Personal information
- Born: June 8, 1981 (age 44) Osaka, Japan
- Nationality: Japanese
- Listed height: 6 ft 6.75 in (2.00 m)
- Listed weight: 230 lb (104 kg)

Career information
- High school: Osaka
- College: Nihon University
- Playing career: 2004–2020
- Position: Power forward

Career history
- 2004–2007: Alvark Tokyo
- 2007–2008: Panasonic Trians
- 2008–2011: Levanga Hokkaido
- 2011–2016: Utsunomiya Brex
- 2016–2018: Hiroshima Dragonflies
- 2018–2020: Toyama Grouses

= Daiji Yamada =

Japanese basketball player

Daiji Yamada (山田 大治、born June 8, 1981) is a Japanese former professional basketball player.
Yamada also was a long-time member of the Japan national basketball team, playing for the team in the 2006 FIBA World Championship and both the FIBA Asia Championship 2007 and FIBA Asia Championship 2009. He made his debut for the national team in 1999 at the FIBA World Championship for Junior Men

Yamada averaged 7 points and 2.3 rebounds per game for the host Japanese at the 2006 FIBA World Championship.

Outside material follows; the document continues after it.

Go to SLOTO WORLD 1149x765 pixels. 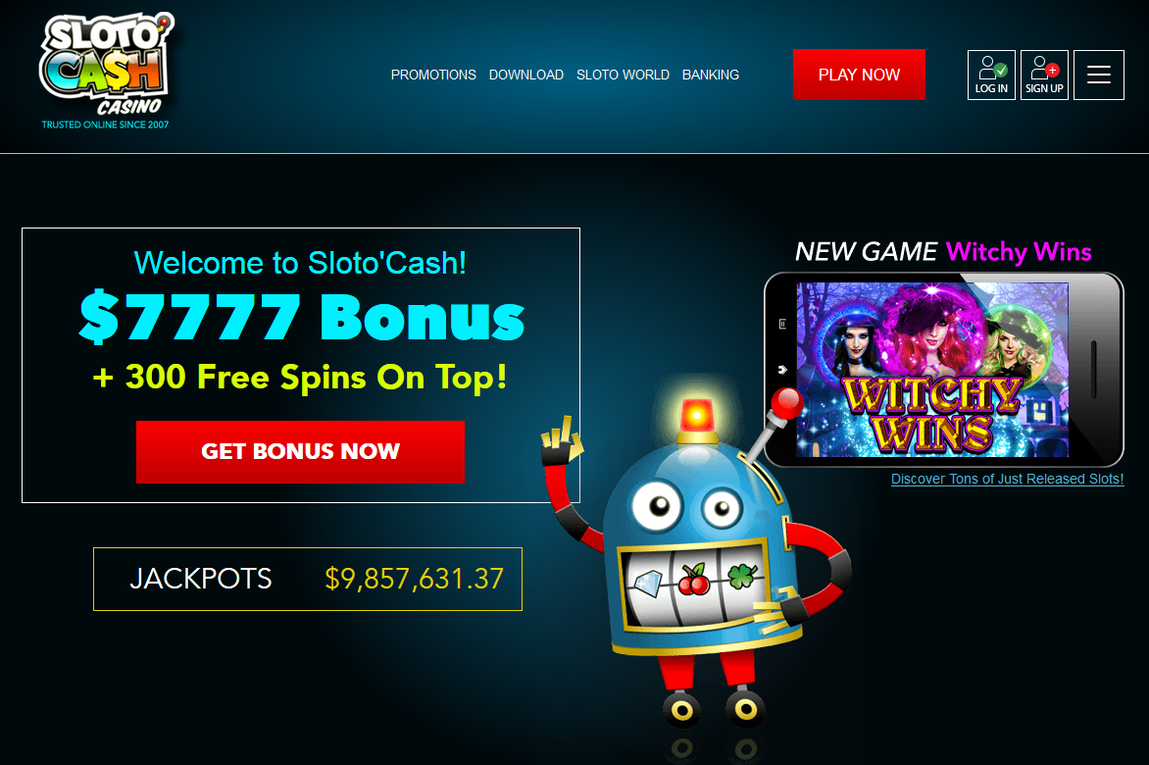pyautogui.click(x=623, y=75)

In his most recent national team appearance, Yamada averaged 10 points and 4.6 rebounds per game for the Japanese at the FIBA Asia Championship 2009 tournament. Despite his performance, Japan stumbled to a disappointing tenth place finish, its worst ever performance in 24 FIBA Asia Championship appearances.

Yamada played professionally with Hokkaido in the JBL Super League. In the 2009-10 season, Yamada entered the month-long winter break averaging 14 points and 4.9 rebounds per game for the Alvark.